→ WORK ORDER:
From the line that includes "You are a computer-use" to the last line of the records, inclusive, repeat each line exactly.

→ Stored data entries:
........
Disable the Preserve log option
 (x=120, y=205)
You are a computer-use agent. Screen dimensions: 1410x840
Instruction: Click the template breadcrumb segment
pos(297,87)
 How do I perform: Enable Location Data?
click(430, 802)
........
→ ANSWER TO THIS EXERCISE:
You are a computer-use agent. Screen dimensions: 1410x840
Instruction: Click the template breadcrumb segment
pos(297,87)
 How do I perform: Enable Location Data?
click(430, 802)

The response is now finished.